Your doctor will determine if obinutuzumab is right for you based on your type and stage of lymphoma, your previous treatments, and your overall health.

Who should not take it

You should not take obinutuzumab if you have had a severe allergic reaction (anaphylaxis), serum sickness, or other hypersensitivity to obinutuzumab or any of its ingredients.

Obinutuzumab should not be given to patients with active infections. If you have a history of recurring or chronic infections, your doctor will carefully consider the risks and benefits. It is also important to avoid live virus vaccines during treatment and until your B cells have recovered.

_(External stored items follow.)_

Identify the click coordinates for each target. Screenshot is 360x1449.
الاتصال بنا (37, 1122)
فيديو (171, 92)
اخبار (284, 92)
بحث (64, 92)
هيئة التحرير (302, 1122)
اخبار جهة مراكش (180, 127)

If you are pregnant or planning to become pregnant, you should discuss this with your doctor, as obinutuzumab can harm an unborn baby. Women of childbearing age should use effective contraception during treatment and for 6 months after the last dose.

Commonly used with

For follicular lymphoma, obinutuzumab is most commonly used in combination with chemotherapy drugs such as bendamustine, CHOP (cyclophosphamide, doxorubicin, vincristine, and prednisone), or CVP (cyclophosphamide, vincristine, and prednisone). After the initial combination phase, it may be continued alone as maintenance therapy.

Premedications like steroids, acetaminophen, and antihistamines are routinely used before each infusion to reduce the risk of infusion-related reactions.

Commonly tested with

Obinutuzumab has been tested in combination with several chemotherapy regimens, including bendamustine, CHOP, and CVP, for the treatment of follicular lymphoma. It has also been compared to rituximab-containing regimens in clinical studies.

During treatment, your doctor will monitor your blood counts and organ function regularly, and may test for hepatitis B and other infections before starting therapy.